BEGIN READING PASSAGE
Artificial intelligence (AI) is increasingly recognised as a transformative force in healthcare, with large language models (LLMs) like ChatGPT showing particular promise in summarising clinical documents, simplifying complex information, including diagnostic reports, and supporting decision-making [1,2,3,4,5,6,7]. A clear understanding of their disease and its management is crucial for patients, as effective shared decision-making and greater engagement in care have been associated with improved outcomes in chronic conditions such as Inflammatory Bowel Disease (IBD). In perianal Crohn’s disease (pCD), a severe phenotype of Crohn’s disease (CD), complex fistulae can cause substantial social and occupational burden [8]. Management often requires lifelong repeated imaging, with MRI recommended by both European Crohn’s and Colitis Organisation (ECCO) and the European Society for Gastrointestinal and Abdominal Radiology (ESGAR) as the gold standard modality [9,10]. An example MRI of a complex perianal fistula is shown in Figure 1.
However, patient perspectives in radiology remain underexplored despite evidence showing that engaging patients in IBD care improves quality of life and likelihood of remission [11,12]. Our recent global survey of patients’ attitudes to imaging in pCD [13] found that whilst MRI is valued for both accuracy and insight, standard MRI fistula reporting is often complex and difficult to understand. Patients expressed a strong interest in AI-generated patient-friendly summaries with actionable recommendations, provided these are clearly explained and validated by professionals [13].
MRI reports are traditionally written for clinicians using technical terminology and assume a medical background. With imaging now routinely digitised and reports increasingly available to patients without a detailed lay person explanation of its contents, LLMs offer a compelling opportunity to automate care pathways and generate personalised, patient-friendly summaries. Patients and families consistently express a strong desire for AI in healthcare, particularly when it enhances the readability, accessibility, and personal relevance of medical information [13,14,15,16,17,18,19]. Studies show high acceptability and even preference for AI-generated content, provided it is trustworthy and context-specific [17,18]. In parallel, medical institutions and specialist societies are increasingly exploring responsible integration of AI, calling for structured data integration, governance frameworks, and alignment with clinical workflows [20,21,22,23]. Specialist taskforces including the ACPGBI AI & Data Management Taskforce and ECCO’s 9th Scientific workshop in AI have been established to support ethical implementation and build clinician and public trust [24,25,26].
END READING PASSAGE
BEGIN INFORMATION SHOWN
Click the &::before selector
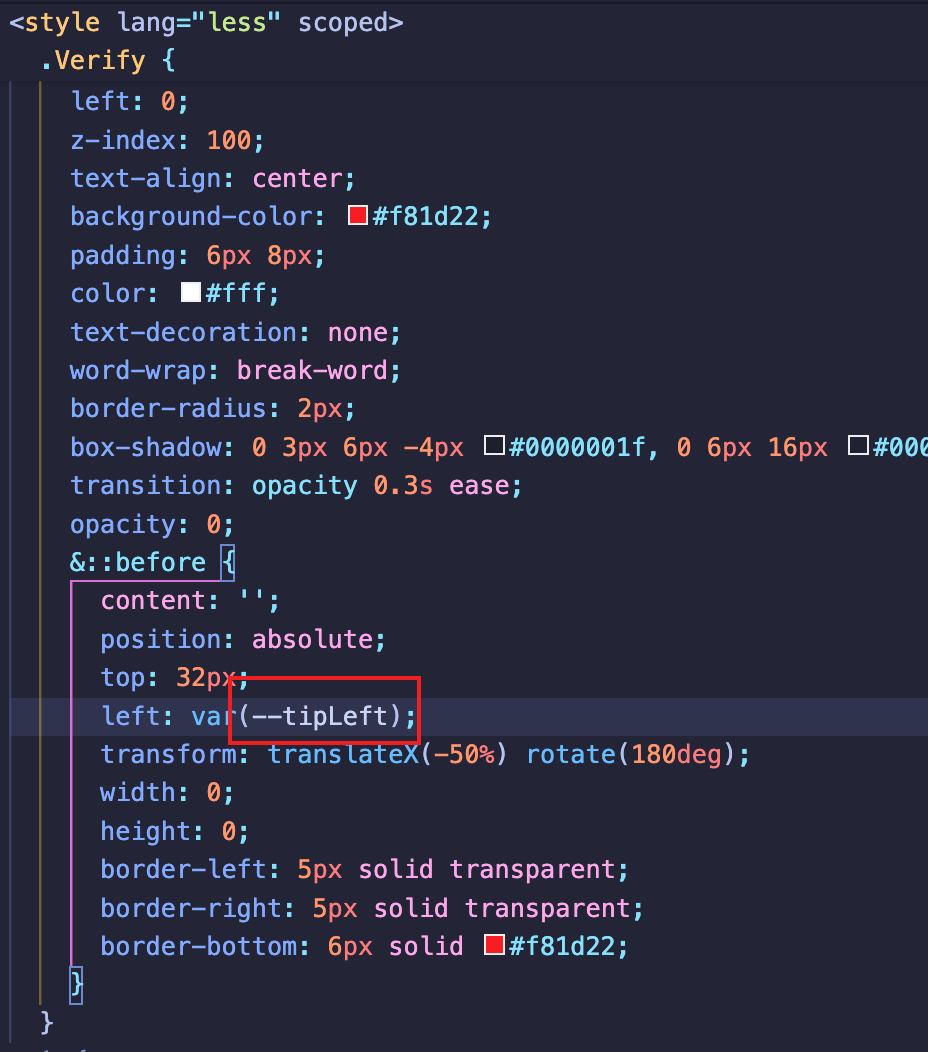 tap(137, 562)
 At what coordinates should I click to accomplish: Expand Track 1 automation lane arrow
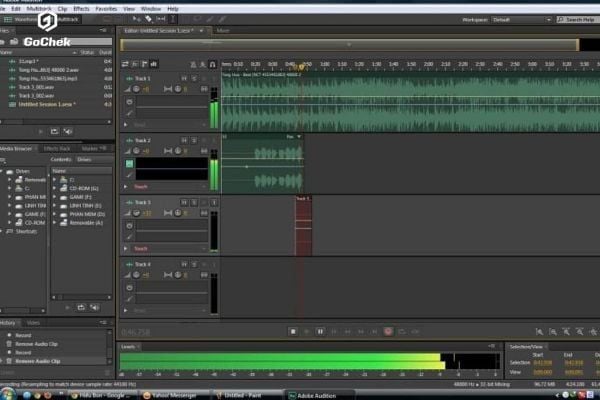coord(126,124)
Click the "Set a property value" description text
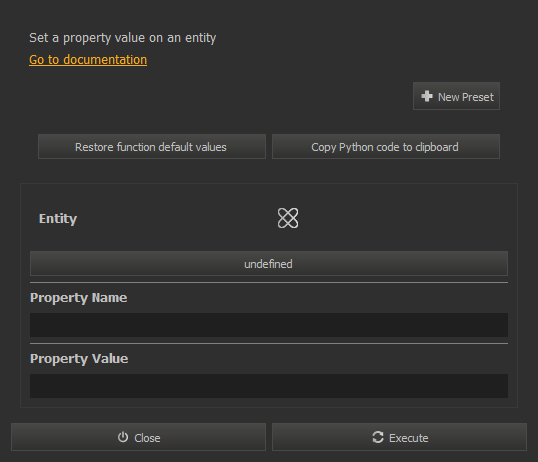 122,38

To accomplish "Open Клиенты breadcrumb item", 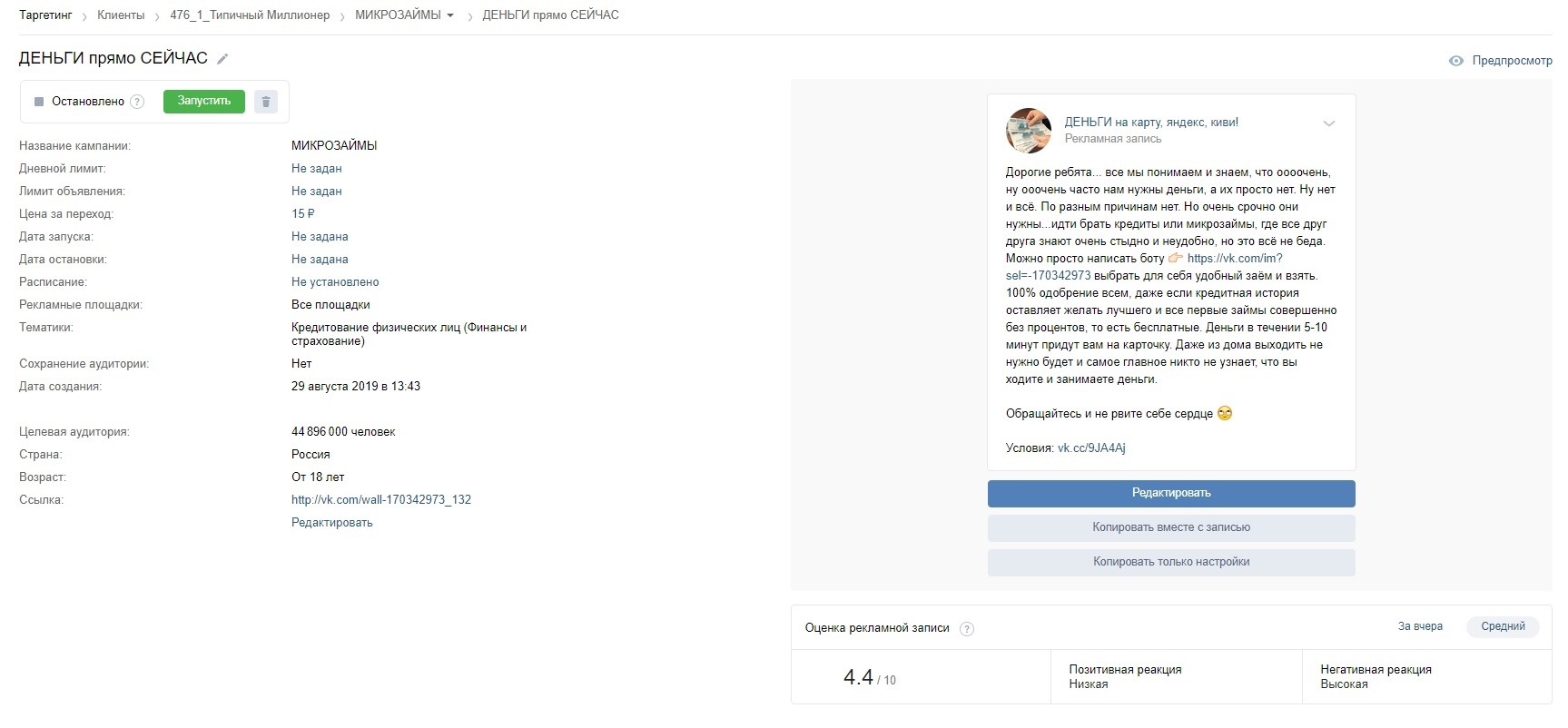I will click(121, 15).
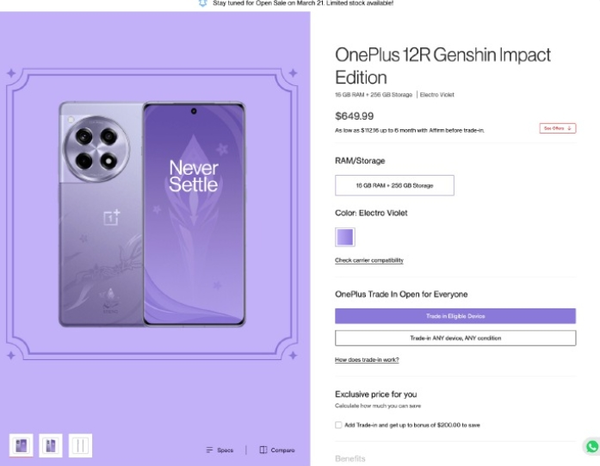Enable Add Trade-in bonus checkbox
Image resolution: width=600 pixels, height=466 pixels.
[338, 425]
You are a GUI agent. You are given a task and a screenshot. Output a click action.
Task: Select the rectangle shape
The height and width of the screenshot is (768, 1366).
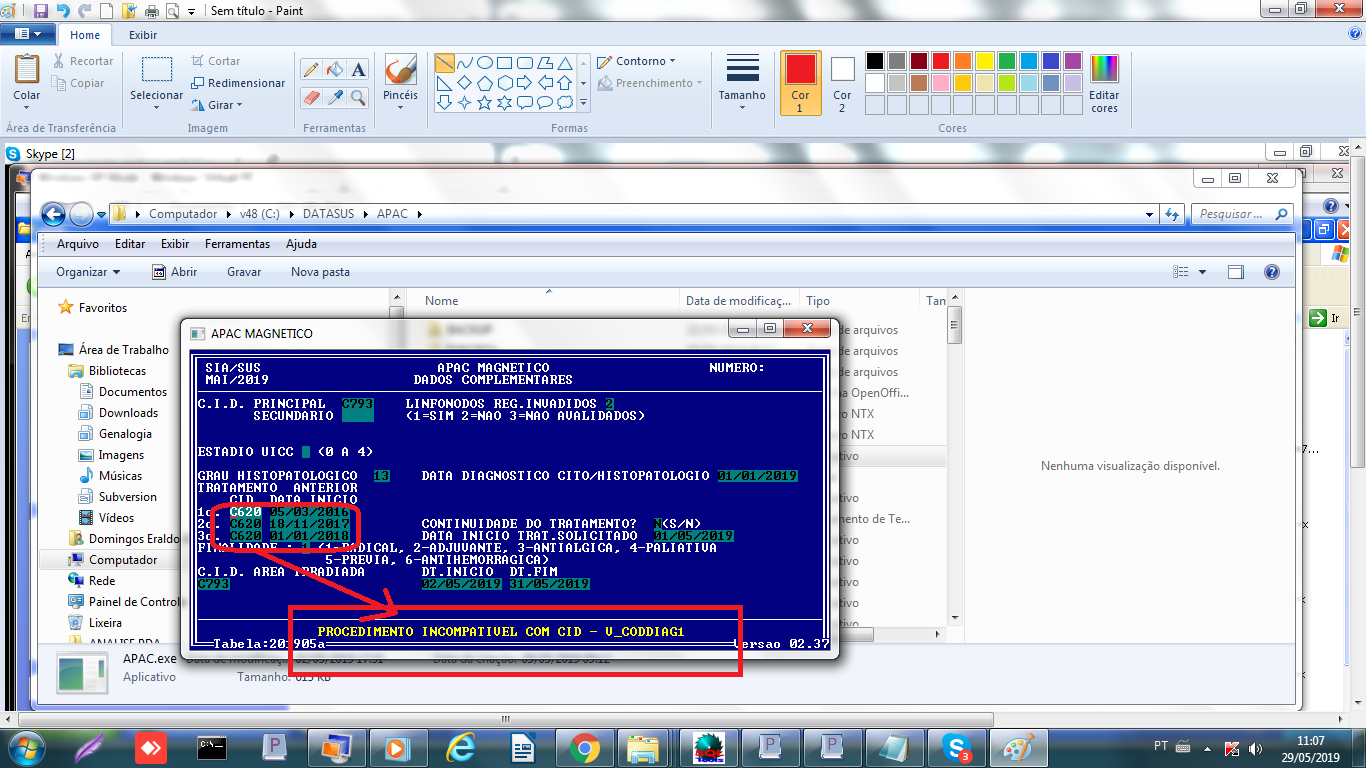click(505, 62)
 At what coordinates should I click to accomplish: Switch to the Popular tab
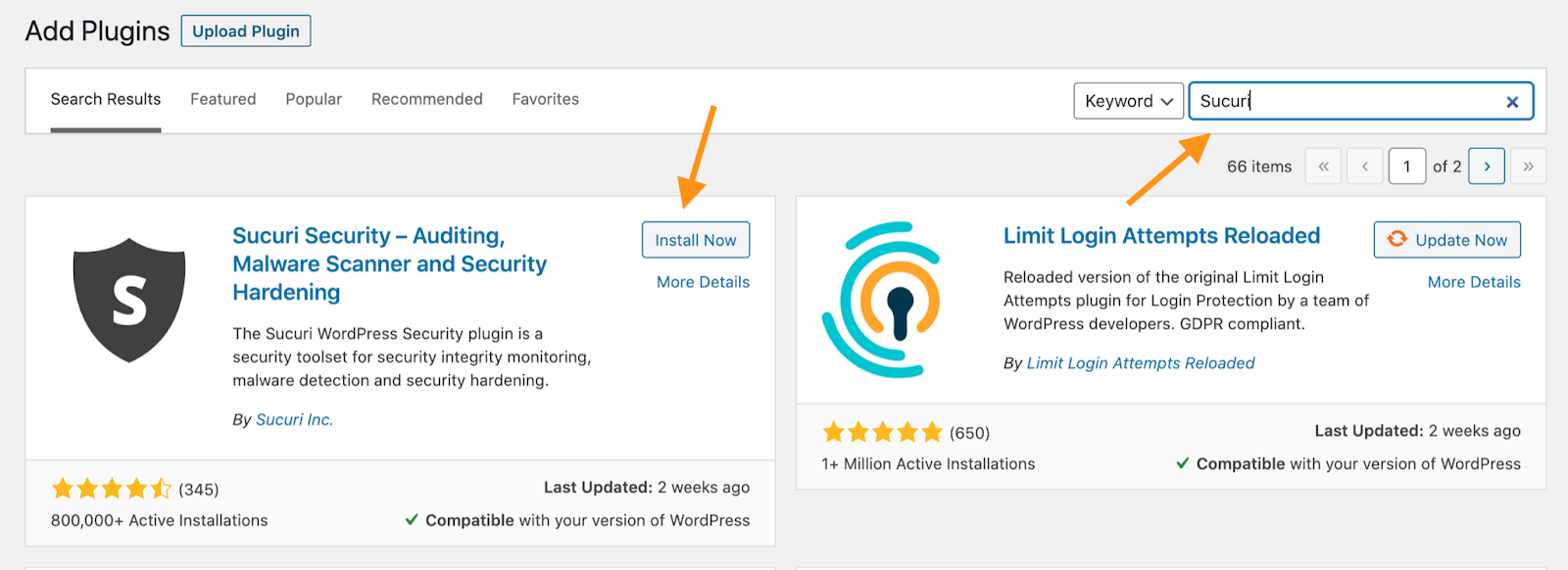(314, 99)
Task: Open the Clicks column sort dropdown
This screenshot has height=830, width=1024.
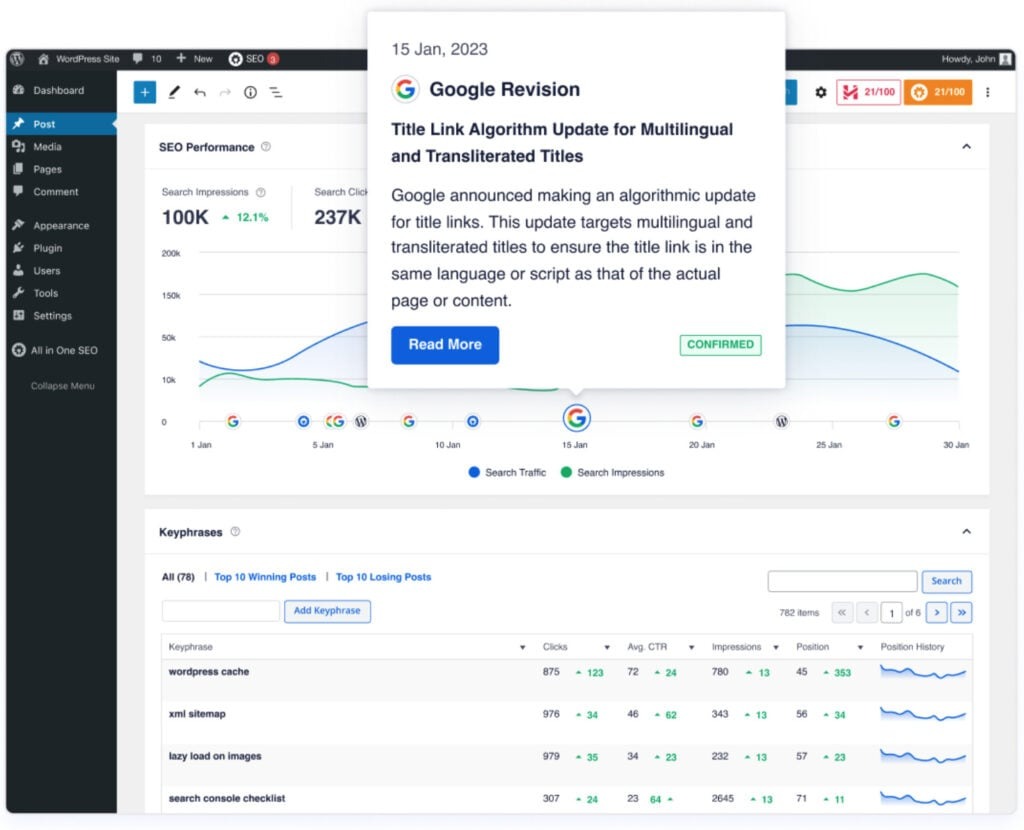Action: tap(608, 647)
END INFORMATION SHOWN
> **COMPLETE THE FOLLOWING**
1) From the passage on AI and MRI reporting, reproduce word for word the stretch from "However, patient perspectives" through "by professionals [13].".
2) Answer these questions using the passage on AI and MRI reporting:
(a) Which two organizations recommend MRI as the gold standard modality?
(b) For whom are MRI reports traditionally written?
(c) In the global survey, what did patients express a strong interest in?
3) Please translate this sentence from the passage on AI and MRI reporting into Spanish: "MRI reports are traditionally written for clinicians using technical terminology and assume a medical background."

> **ANSWERS FOR THE EXERCISE**
1)
However, patient perspectives in radiology remain underexplored despite evidence showing that engaging patients in IBD care improves quality of life and likelihood of remission [11,12]. Our recent global survey of patients’ attitudes to imaging in pCD [13] found that whilst MRI is valued for both accuracy and insight, standard MRI fistula reporting is often complex and difficult to understand. Patients expressed a strong interest in AI-generated patient-friendly summaries with actionable recommendations, provided these are clearly explained and validated by professionals [13].

2)
(a) The European Crohn's and Colitis Organisation (ECCO) and the European Society for Gastrointestinal and Abdominal Radiology (ESGAR).
(b) Clinicians.
(c) AI-generated patient-friendly summaries with actionable recommendations, provided these are clearly explained and validated by professionals.

3) Los informes de resonancia magnética se redactan tradicionalmente para los médicos con terminología técnica y presuponen una formación médica.